思い出深い偉大な先輩
海を越えてゴーマン美智子さんの訃報が届きました(享年80歳)。様々なことが思い出されます。1935年に中国で生まれ、9歳から28歳まで東京や南会津で暮らした諏訪美智子さん(旧姓)。その後アメリカへ渡り、1970年代にボストンマラソンとニューヨークマラソンを2回ずつ優勝された、偉大な先輩です。

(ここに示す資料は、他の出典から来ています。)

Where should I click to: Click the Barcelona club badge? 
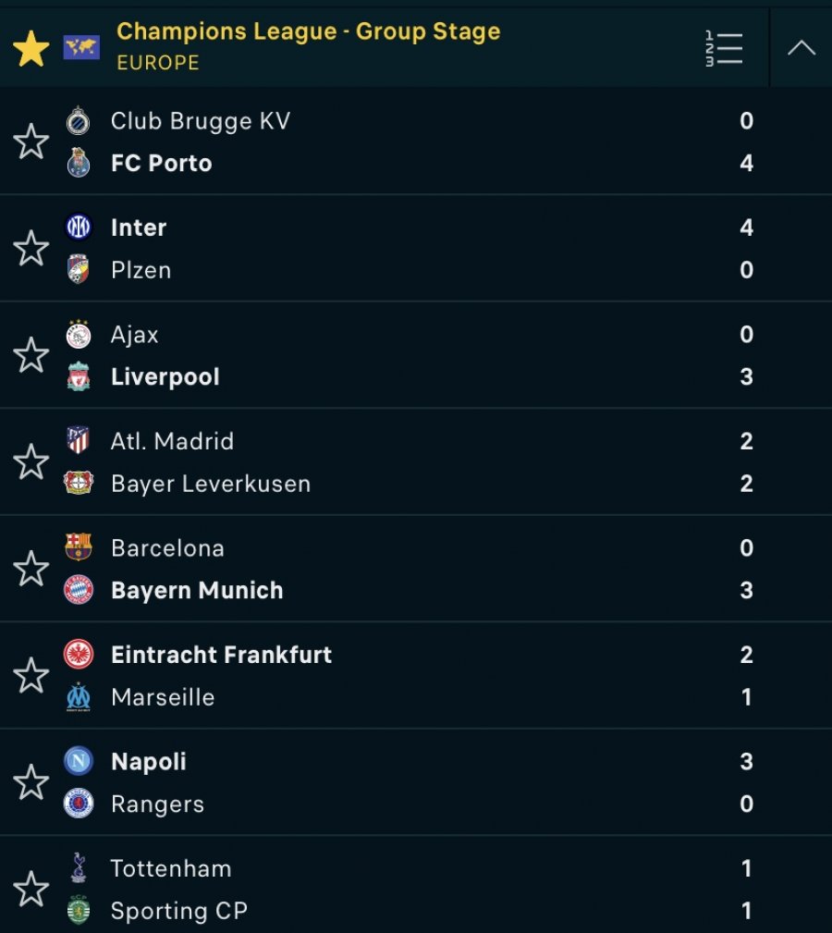(x=79, y=546)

1982年、日本でも有名だったゴーマン美智子さんは千葉県船橋市で開かれた「ららぽーと10キロレース」にゲストとして参加されました。当時、成田高校3年生だった私はロードレースのデビュー戦に同じレースを走ったのです。そして当時の日本記録を2分以上上回るタイムで優勝することが出来ました。ところが関係者は「距離が短いのではないか?」と戸惑いの表情を隠せません。そこへゴーマンさんがいらして、「私も同じコースを走ったけれど、距離は正しいですよ。日本にすごい選手が誕生したことを喜んでください」と毅然とした表情で言われたのです。すごく嬉しかったことを覚えています。凛とした強さと温かさが全身から滲み出ている人でした。
それから2年後のロサンゼルス五輪を前に、私が監督とコースを下見に行った時に、サンタモニカの海岸に会いに来て下さいました。当時の私はかなり神経質そうに見えたのでしょう。ゴーマンさんは私の両肩に手を置き、「エンジョイしなきゃ」と優しい目で。ロサンゼルス五輪の女子マラソンを解説して下さったのもゴーマンさんでした。途中棄権して落ち込んでいる私の事を随分心配してくれていると監督から聞いたことがあります。
いつも優しく見守って下さり、ありがとうございました。
ご冥福を心からお祈りいたします。